I begin with the most general arguments in favour of a ‘middle count’:
that it is a misconception to argue that pre-industrial populations need to
maximize fertility to ensure population reproduction, and that substantial
growth is by definition impossible in a high mortality regime. But through-
out history, features of demographic systems that effectively limited fertility
contributed significantly to the fact that, in reality, rapid population growth
normally did not occur over more than a few decades. High ages at first
marriage, low marriage rates, infanticide, abandonment and abortion were
all causative factors that curbed demographic increase across generations.

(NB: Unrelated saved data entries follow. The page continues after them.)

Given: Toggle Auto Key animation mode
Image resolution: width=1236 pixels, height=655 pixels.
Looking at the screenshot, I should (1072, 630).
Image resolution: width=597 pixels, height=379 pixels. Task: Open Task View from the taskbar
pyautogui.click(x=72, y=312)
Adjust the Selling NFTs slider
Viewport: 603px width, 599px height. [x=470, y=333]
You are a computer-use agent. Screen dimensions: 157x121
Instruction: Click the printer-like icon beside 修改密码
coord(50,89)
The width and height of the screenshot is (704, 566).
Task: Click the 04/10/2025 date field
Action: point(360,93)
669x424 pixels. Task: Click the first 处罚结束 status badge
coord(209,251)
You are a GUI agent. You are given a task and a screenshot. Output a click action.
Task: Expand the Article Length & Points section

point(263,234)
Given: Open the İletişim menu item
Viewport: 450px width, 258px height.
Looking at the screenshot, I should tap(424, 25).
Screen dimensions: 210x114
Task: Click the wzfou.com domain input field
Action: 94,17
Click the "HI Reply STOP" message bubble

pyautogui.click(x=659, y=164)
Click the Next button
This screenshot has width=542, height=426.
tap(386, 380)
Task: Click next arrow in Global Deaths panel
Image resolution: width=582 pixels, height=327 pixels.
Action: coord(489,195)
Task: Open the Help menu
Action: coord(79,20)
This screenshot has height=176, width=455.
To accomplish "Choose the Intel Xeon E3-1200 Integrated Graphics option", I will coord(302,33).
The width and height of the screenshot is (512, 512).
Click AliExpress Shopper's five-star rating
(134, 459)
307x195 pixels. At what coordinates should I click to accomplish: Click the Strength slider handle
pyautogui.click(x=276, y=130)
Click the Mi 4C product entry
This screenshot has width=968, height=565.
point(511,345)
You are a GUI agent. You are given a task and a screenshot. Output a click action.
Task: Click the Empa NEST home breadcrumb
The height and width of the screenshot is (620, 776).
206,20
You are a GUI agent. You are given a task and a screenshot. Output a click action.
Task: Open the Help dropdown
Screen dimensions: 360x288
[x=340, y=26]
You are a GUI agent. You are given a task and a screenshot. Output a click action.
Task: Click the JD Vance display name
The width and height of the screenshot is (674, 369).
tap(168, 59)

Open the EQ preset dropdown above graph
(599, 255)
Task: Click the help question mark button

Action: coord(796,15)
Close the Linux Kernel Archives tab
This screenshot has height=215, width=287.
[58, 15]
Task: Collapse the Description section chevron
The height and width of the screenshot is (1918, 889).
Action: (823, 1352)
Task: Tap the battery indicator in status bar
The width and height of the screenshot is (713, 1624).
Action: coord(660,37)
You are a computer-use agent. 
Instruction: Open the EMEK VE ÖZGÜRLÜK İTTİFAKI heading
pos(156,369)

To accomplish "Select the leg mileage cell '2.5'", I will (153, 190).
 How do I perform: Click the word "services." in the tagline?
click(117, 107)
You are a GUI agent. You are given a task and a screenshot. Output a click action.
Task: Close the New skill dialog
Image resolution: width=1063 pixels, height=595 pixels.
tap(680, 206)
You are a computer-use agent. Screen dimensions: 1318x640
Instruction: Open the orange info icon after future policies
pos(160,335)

For this reason, they should not be conceived of as external factors that
disturbed demographic balances. Rather, one or more of these factors could
be part of an integrated system of variables that formed the demographic
system of a specific time and place. The relevance of this observation to
late Republican history is that references to fertility-limiting measures for
this period are perfectly compatible with a hypothesis of demographic
growth. This is all the more so, given that the age at first marriage of
Roman women seems to have been exceptionally low: in most historical
societies with which Roman Italy is compared, ages at first marriage were
much higher. The onset of reproduction in Roman Italy, in other words,
created room for measures that limited the number of surviving offspring,
and perhaps even demanded such measures. In sum, there is no reason to
believe that the practice of phenomena such as infanticide and abortion
led to the demographic demise of the Roman Republic so long as there is
no evidence for sudden and dramatic increases in their use.
The case Brunt attempted to make in favour of a dramatic shift in
fertility behaviour among the Roman citizen masses following the Second
Punic War is unconvincing. As I have shown in Chapter , many arguments
can be adduced to counter his hypothesis. These range from the value of
children and the praise of motherhood, to the availability of solutions to
reduce the (economic) stress of raising children. Family arrangements and
lenient birth intervals played major roles in this. Arguably, the (increasing)
availability of future employment opportunities outside the agricultural
realm in cities and in the army also helped sustain high fertility, as did the
lack of alternatives to childbearing to secure a reasonable living standard
in the event of disease and disability and during old age. Cultural, social
and economic reasons thus joined forces to favour childbearing in Roman
Italy.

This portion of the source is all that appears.